- All Magenta models: https://github.com/tensorflow/magenta/tree/master/magenta/models
- Lakh Dataset: https://colinraffel.com/projects/lmd/
- Colab FAQ: https://research.google.com/colaboratory/faq.html
https://github.com/tensorflow/magenta/blob/master/README.md
https://github.com/tensorflow/magenta/tree/master/magenta/models/melody_rnn
- Download a .mag bundle file from the above link. We'll be using lookback_rnn. A .mag file is a format that bundles the model checkpoint, metagraph, and some model metadata into one file.
- Make an output folder if there is not one already. We'll be using ./generated/melody_rnn
- Type this command into terminal:
melody_rnn_generate --config='lookback_rnn' --bundle_file=lookback_rnn.mag --output_dir=./generated/melody_rnn --num_outputs=10 --num_steps=128 --primer_melody="[60]"
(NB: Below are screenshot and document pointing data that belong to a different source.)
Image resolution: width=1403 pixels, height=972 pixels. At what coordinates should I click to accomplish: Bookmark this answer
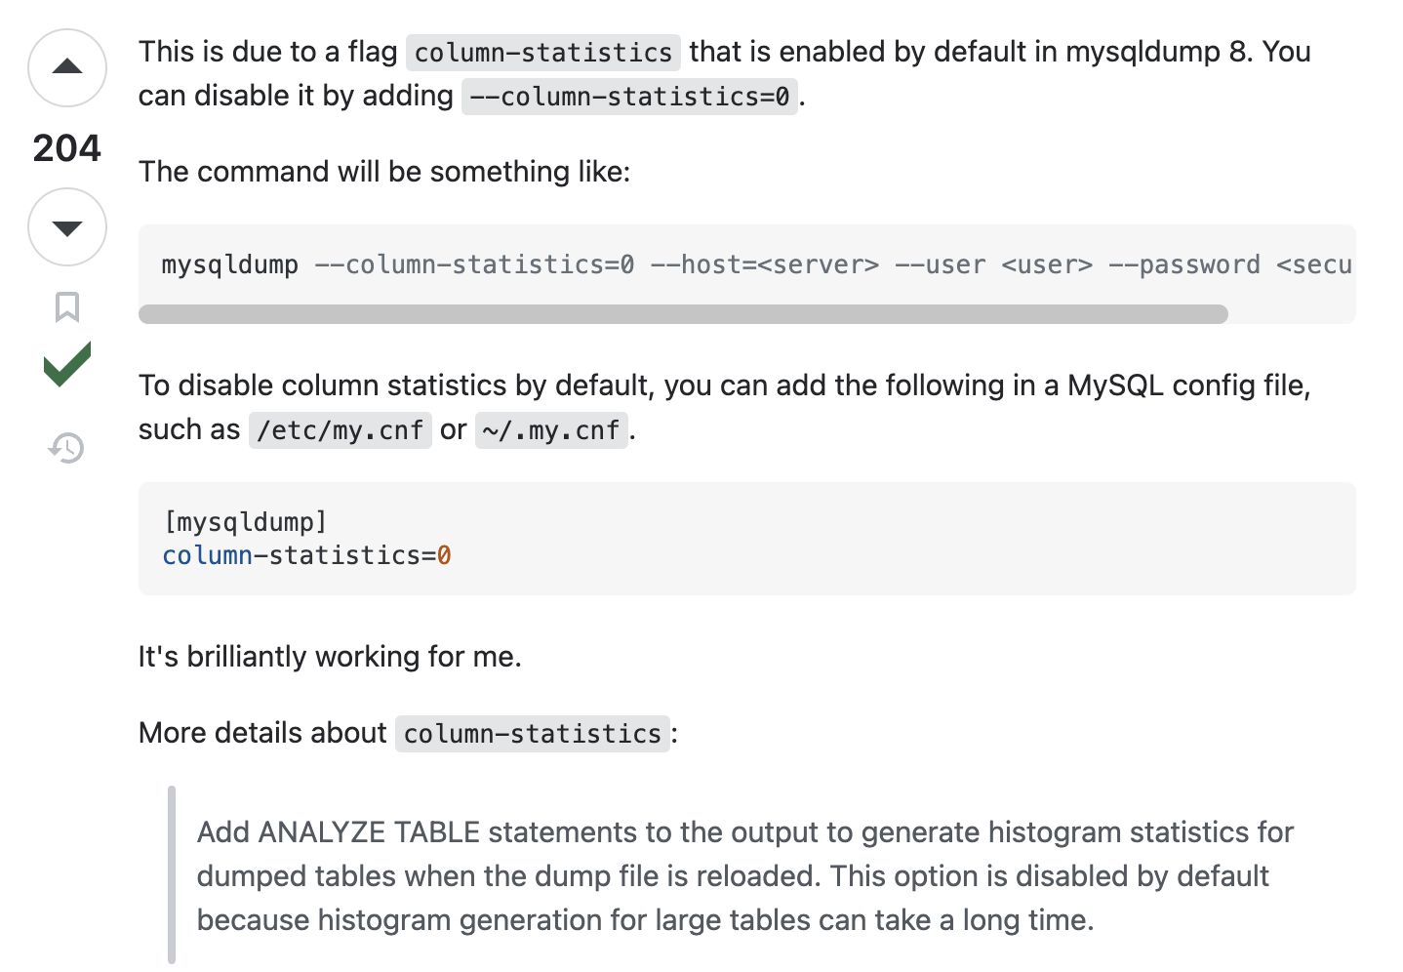point(67,306)
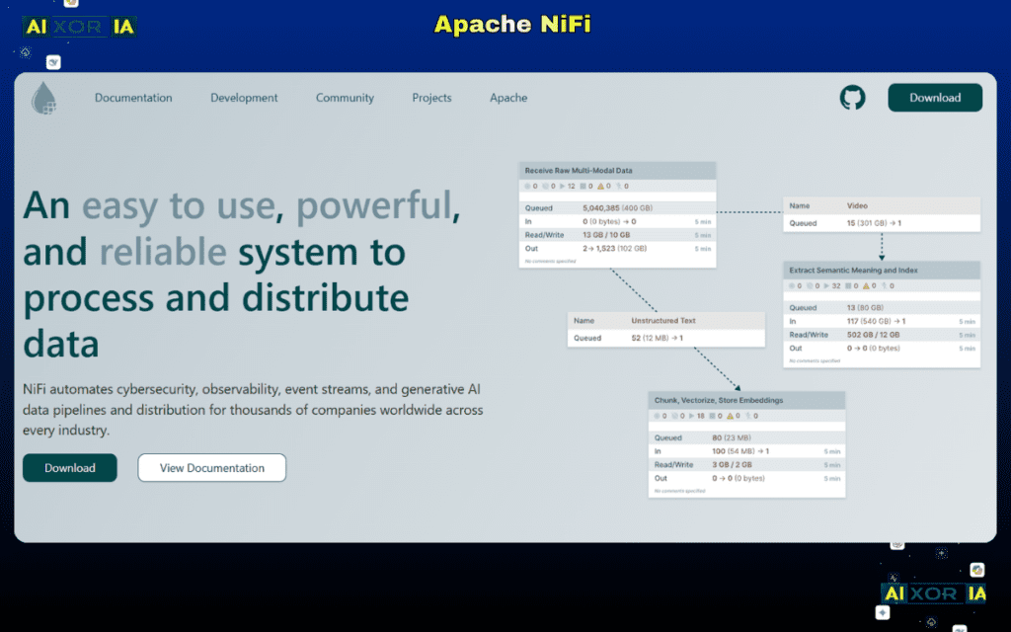Viewport: 1011px width, 632px height.
Task: Click the small badge icon below the top-left logo
Action: click(51, 62)
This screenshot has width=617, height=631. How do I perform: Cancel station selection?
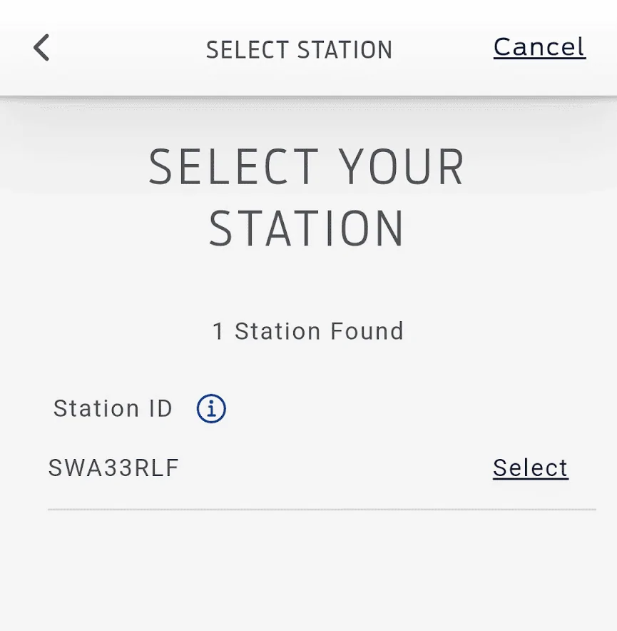(539, 47)
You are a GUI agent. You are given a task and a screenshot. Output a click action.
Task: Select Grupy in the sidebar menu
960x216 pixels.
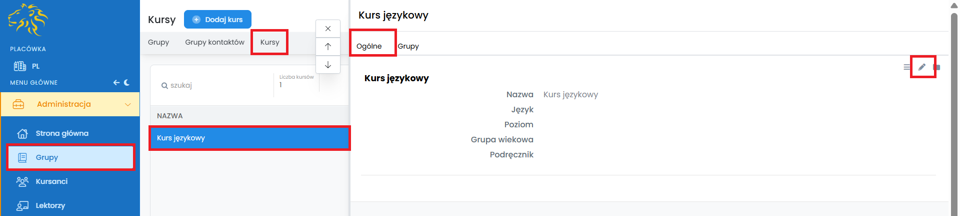tap(47, 157)
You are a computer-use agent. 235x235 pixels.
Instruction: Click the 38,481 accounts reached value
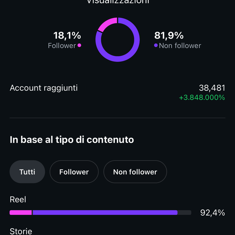tap(212, 88)

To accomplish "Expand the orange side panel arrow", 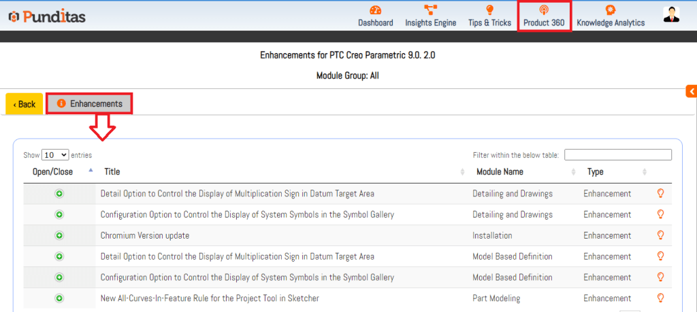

This will take less than a minute to generate 10 pieces.
-
Download the chord_pitches_improv bundle file (.mag file) from https://github.com/tensorflow/magenta/tree/master/magenta/models/improv_rnn.
-
In terminal, type:
improv_rnn_generate \
--config='chord_pitches_improv' \
--bundle_file=chord_pitches_improv.mag \
--output_dir=./generated/improv_rnn \
--num_outputs=10 \
--primer_melody="[60]" \
--backing_chords="C G Am F C G Am F" \
--render_chords
Note: the \ character is to format the command so the parameters are each on their own line. You can also type the command in all at once without those characters, like we did to generate from MelodyRNN.
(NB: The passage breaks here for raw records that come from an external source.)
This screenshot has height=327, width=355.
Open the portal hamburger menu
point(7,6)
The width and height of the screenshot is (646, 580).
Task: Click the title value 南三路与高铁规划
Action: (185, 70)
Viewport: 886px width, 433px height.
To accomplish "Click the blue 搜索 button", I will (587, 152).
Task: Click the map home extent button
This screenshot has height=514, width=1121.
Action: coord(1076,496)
The primer melody argument will give a starting note or melody to the model. The backing chords are the chords you want the model to generate a melody for. You can change these two parameters to get interesting melodies.
Let's try priming it with Twinkle Twinkle Little Star over the chords from 'I will Surivive':
improv_rnn_generate \
--config='chord_pitches_improv' \
--bundle_file=chord_pitches_improv.mag \
--output_dir=./generated/improv_rnn \
--num_outputs=10 \
--primer_melody="[60, -2, 60, -2, 67, -2, 67, -2]" \
--backing_chords="Am Dm G C F Bdim E E" \
--render_chords
From the documentation:
"This will generate a melody starting with a middle C over the chord progression C G Am F, where each chord lasts one bar and the progression is repeated twice. If you'd like, you can supply a longer priming melody using a string representation of a Python list. The values in the list should be ints that follow the melodies_lib.Melody format (-2 = no event, -1 = note-off event, values 0 through 127 = note-on event for that MIDI pitch). For example --primer_melody="[60, -2, 60, -2, 67, -2, 67, -2]" would prime the model with the first four notes of Twinkle Twinkle Little Star. Instead of using --primer_melody, we can use --primer_midi to prime our model with a melody stored in a MIDI file. For example, --primer_midi=<absolute path to magenta/models/melody_rnn/primer.mid> will prime the model with the melody in that MIDI file.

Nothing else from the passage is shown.